Review by Freya Bennett

This was my first experience reading Gail Jones, and now I’m wondering how I’ve gone so long without her. It’s always exciting discovering an author whose writing feels so different from anything you’ve read before—and Jones’ style is exactly that. Her prose is smart, lyrical, and inventive. At times, almost too smart for me—there were moments where unfamiliar words pulled me out of the story, though I did enjoy the challenge of learning them.

When a young woman appears on an outback road at night, caught in the headlights of an approaching car, she instantly becomes a public interest. She cannot speak, and no one knows who she is. But everyone wants to know her. Angie, a freelance journalist, fascinated by the case, uses her connection to Bev—her childhood friend and the police officer in charge of the case—to dig deeper into the woman’s identity.

Set between urban Sydney and the Mars-red landscapes around Broken Hill, The Name of the Sister is both a literary thriller and a meditation on identity, memory, and the slippery nature of truth. It lingers in the space between fact and fiction, asking how we construct meaning from the stories we tell.

Admittedly, I was first drawn to the book by its beautiful cover, designed by WH Chong (I do judge books by their covers), but what a joy it is to have discovered an author with such a rich backlist. I’ll be working my way through the rest of Gail Jones’s work—and savouring every word.
---+---
◆ **Problem description**: Copy the review from "When a young" to "the woman’s identity.", changing "freelance journalist" to "local reporter". The records come from a separate source unrelated to the review.
---+---
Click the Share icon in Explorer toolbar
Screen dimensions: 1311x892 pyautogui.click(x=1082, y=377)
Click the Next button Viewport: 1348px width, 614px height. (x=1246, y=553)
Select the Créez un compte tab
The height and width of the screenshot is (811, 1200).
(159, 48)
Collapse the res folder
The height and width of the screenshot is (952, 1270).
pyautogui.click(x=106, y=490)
---+---
◆ **Final answer**:
When a young woman appears on an outback road at night, caught in the headlights of an approaching car, she instantly becomes a public interest. She cannot speak, and no one knows who she is. But everyone wants to know her. Angie, a local reporter, fascinated by the case, uses her connection to Bev—her childhood friend and the police officer in charge of the case—to dig deeper into the woman’s identity.